What you will do - In your output, repeat each entry exactly and include no pictures.

***

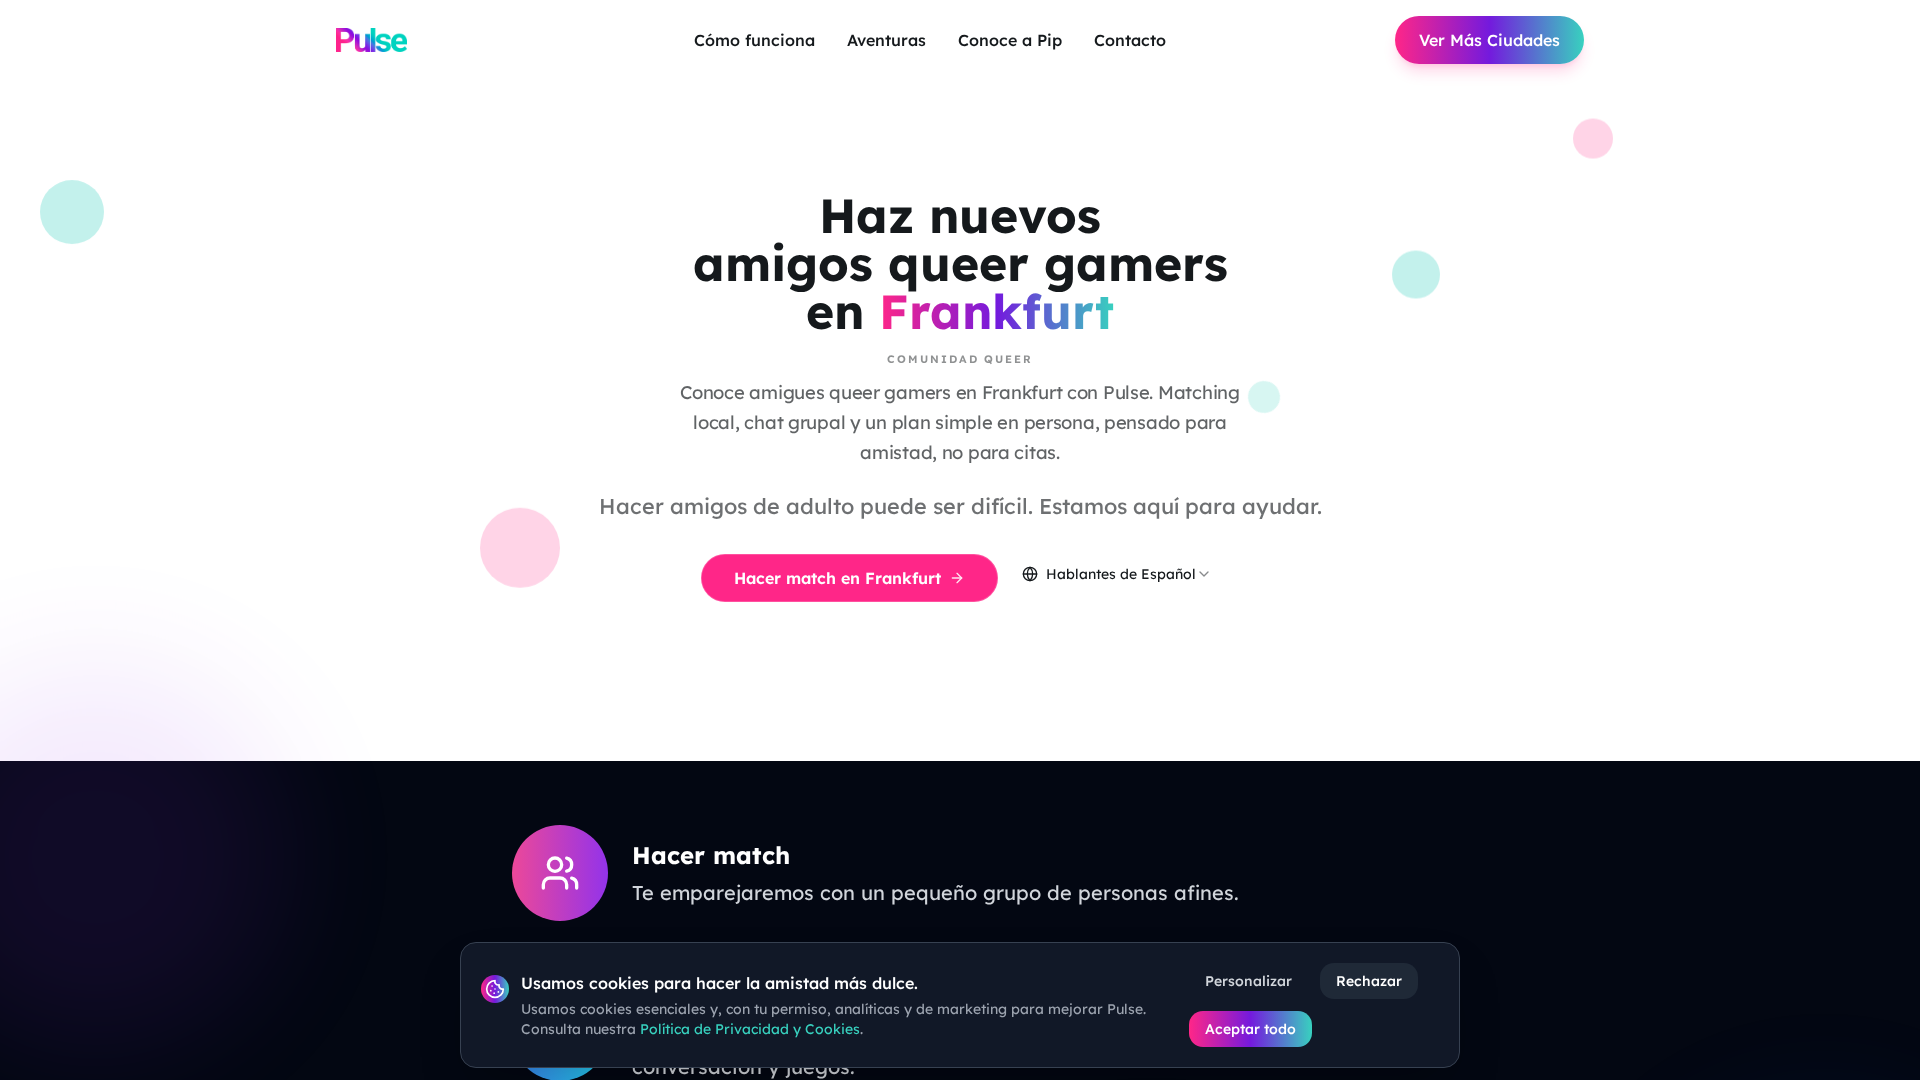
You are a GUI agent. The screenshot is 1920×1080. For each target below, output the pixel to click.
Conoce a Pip (1010, 40)
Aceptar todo (1250, 1029)
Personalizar (1248, 981)
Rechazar (1369, 981)
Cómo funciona (754, 40)
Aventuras (886, 40)
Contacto (1130, 40)
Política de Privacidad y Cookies (750, 1029)
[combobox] (1117, 574)
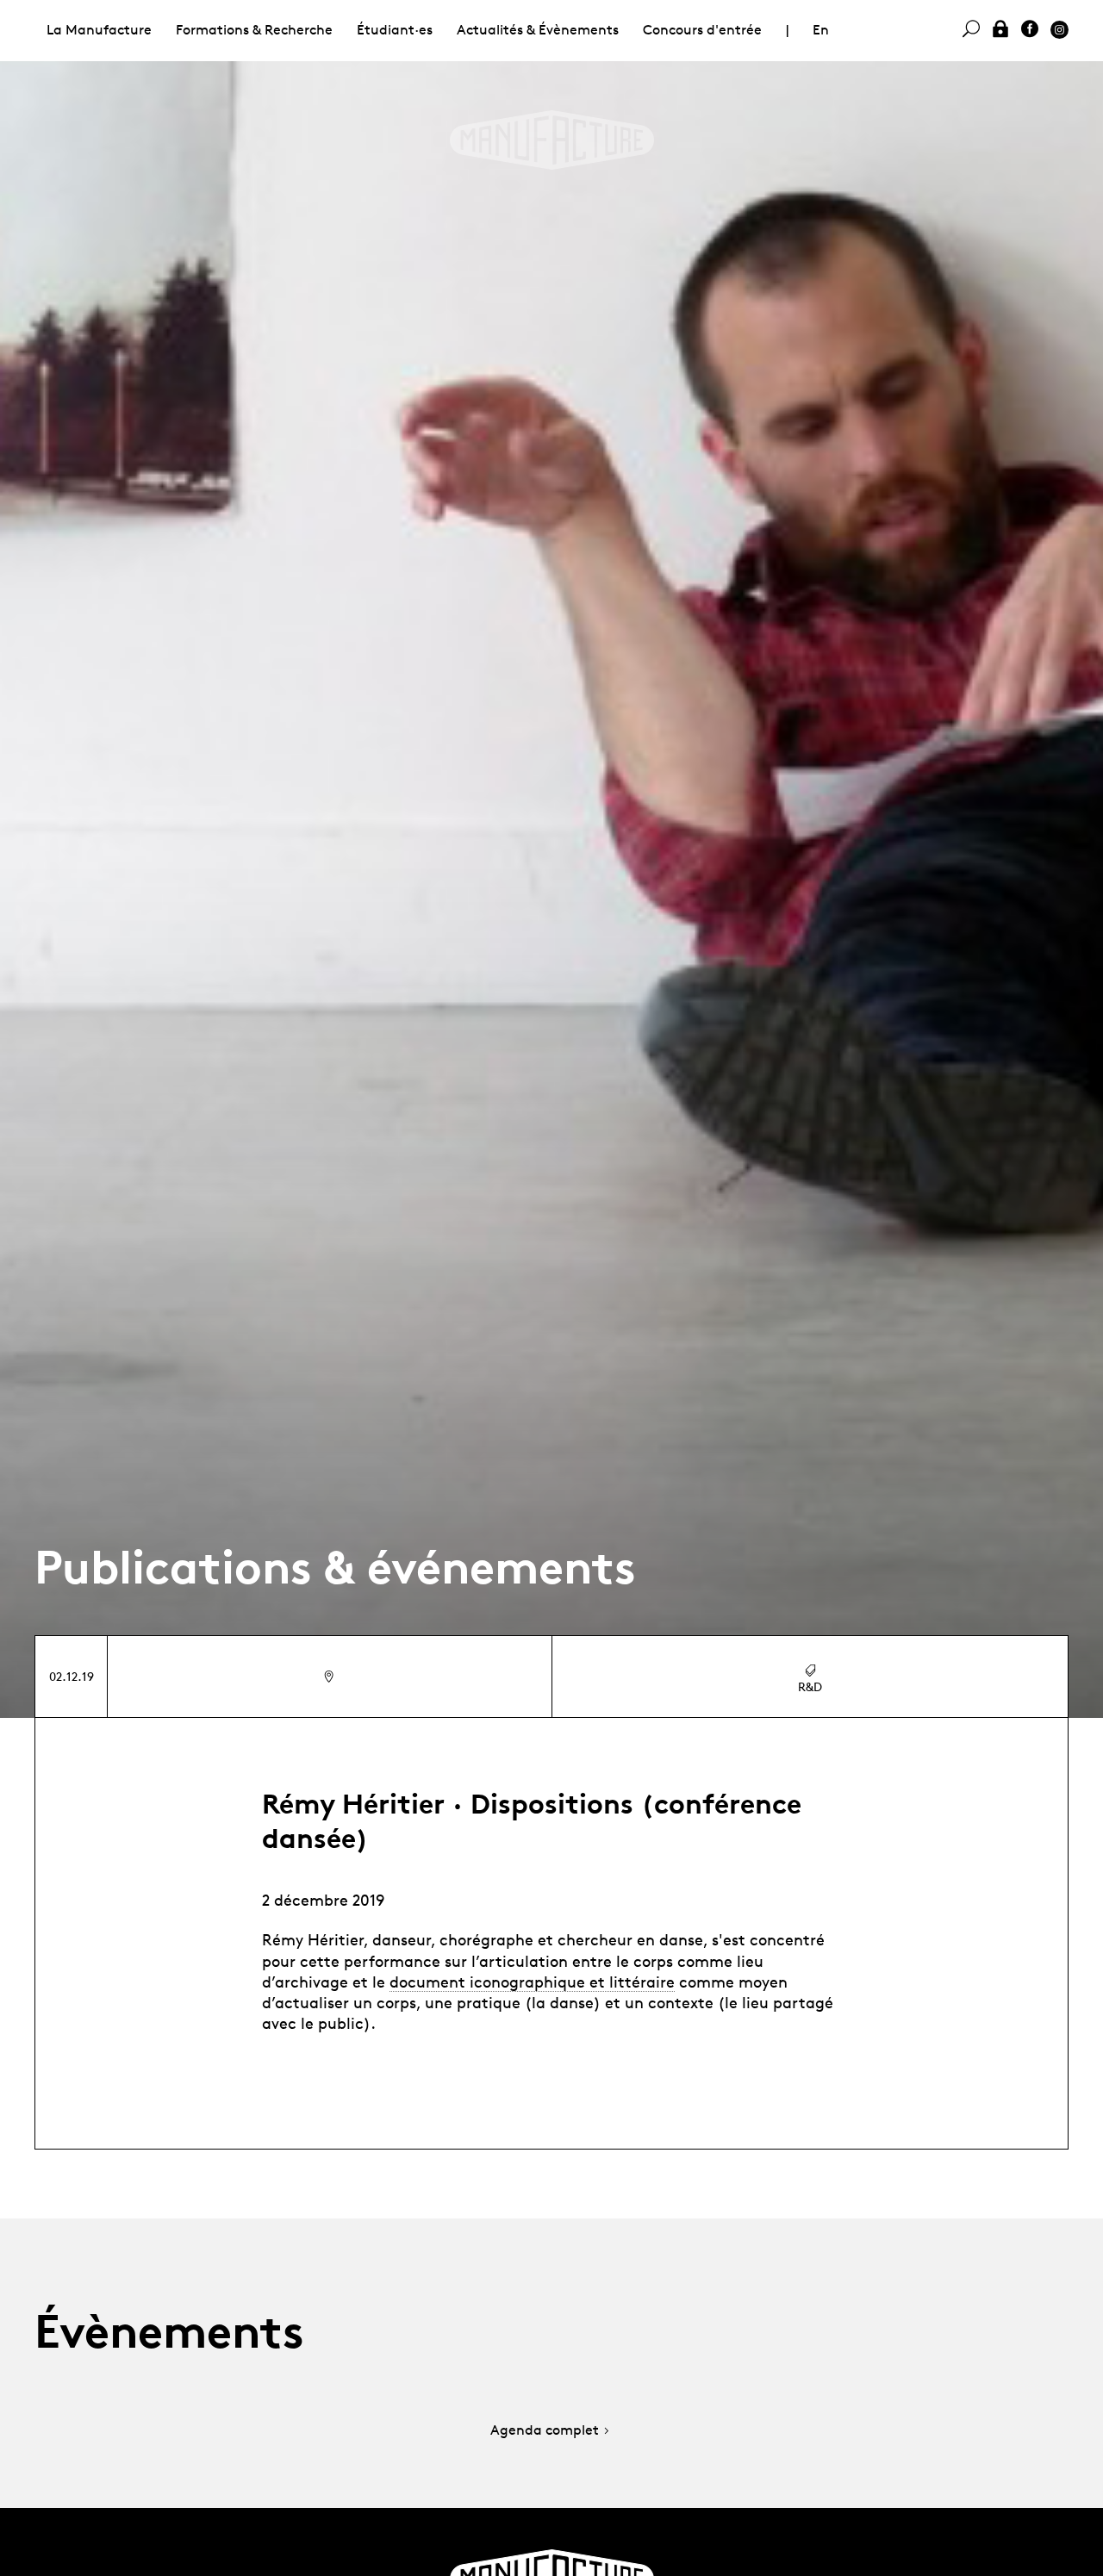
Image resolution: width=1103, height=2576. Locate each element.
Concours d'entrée (702, 30)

***

Problem solution -
You are a GUI agent. The screenshot is 1920×1080. For each target below, output the pixel to click.
Conoce a Pip (1010, 40)
Aceptar todo (1250, 1029)
Personalizar (1248, 981)
Rechazar (1369, 981)
Cómo funciona (754, 40)
Aventuras (886, 40)
Contacto (1130, 40)
Política de Privacidad y Cookies (750, 1029)
[combobox] (1117, 574)
Image resolution: width=1103, height=2576. Locate each element.
Concours d'entrée (702, 30)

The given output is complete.